- **Assignment**: Exactly the lines from the one containing "The height and" through the one containing "Task: Click the black Vetements phone case" in the listing below are to be copied, with the pictures left out.

- **Material for this task**:
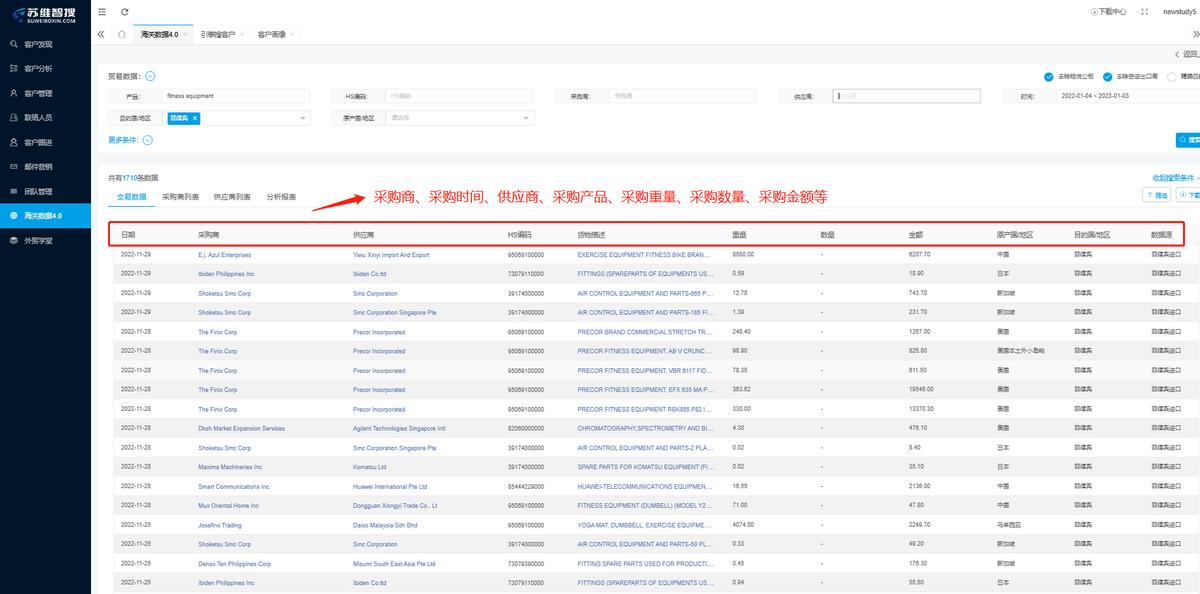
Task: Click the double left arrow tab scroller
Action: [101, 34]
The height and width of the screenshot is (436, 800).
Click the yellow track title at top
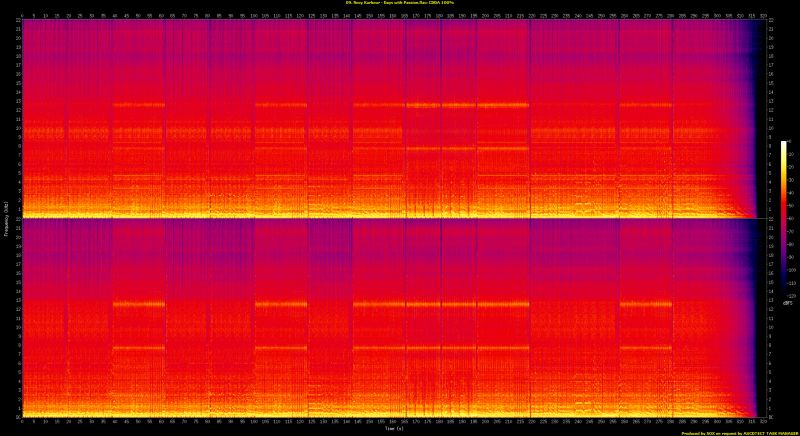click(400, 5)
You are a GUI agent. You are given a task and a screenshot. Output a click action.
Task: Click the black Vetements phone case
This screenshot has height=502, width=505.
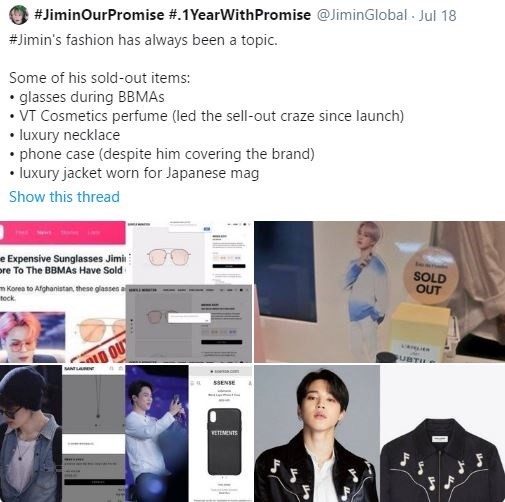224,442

==

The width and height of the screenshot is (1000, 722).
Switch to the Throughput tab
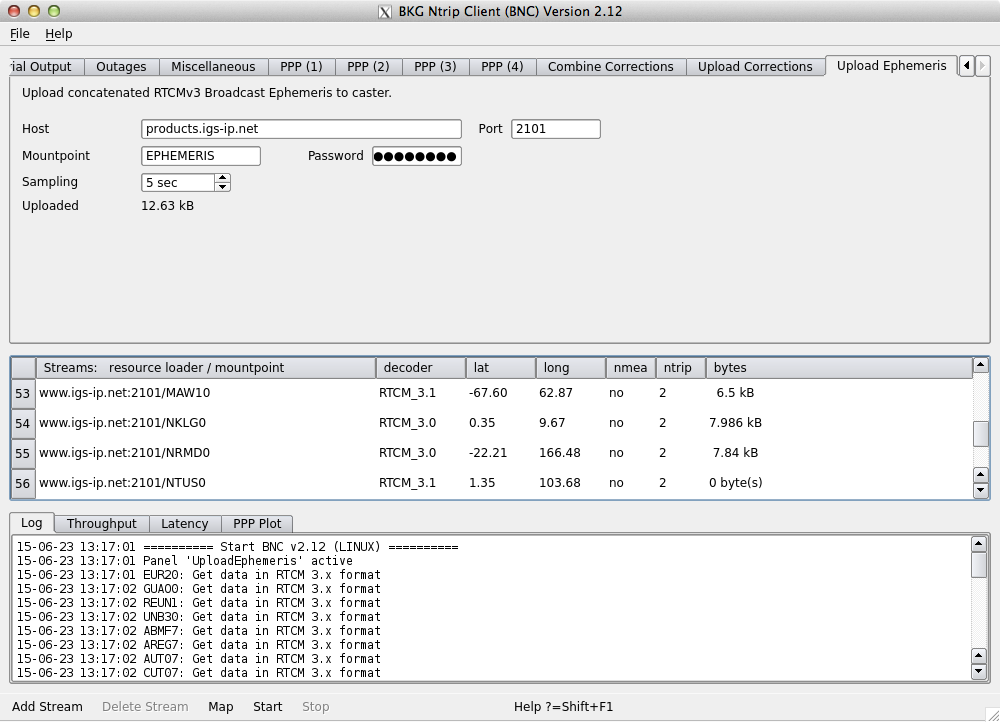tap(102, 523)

- **Answer space**:
The height and width of the screenshot is (436, 800).
Click the yellow track title at top
click(400, 5)
You are a GUI agent. You are given a task and a screenshot. Output a click action.
Task: Click the black Vetements phone case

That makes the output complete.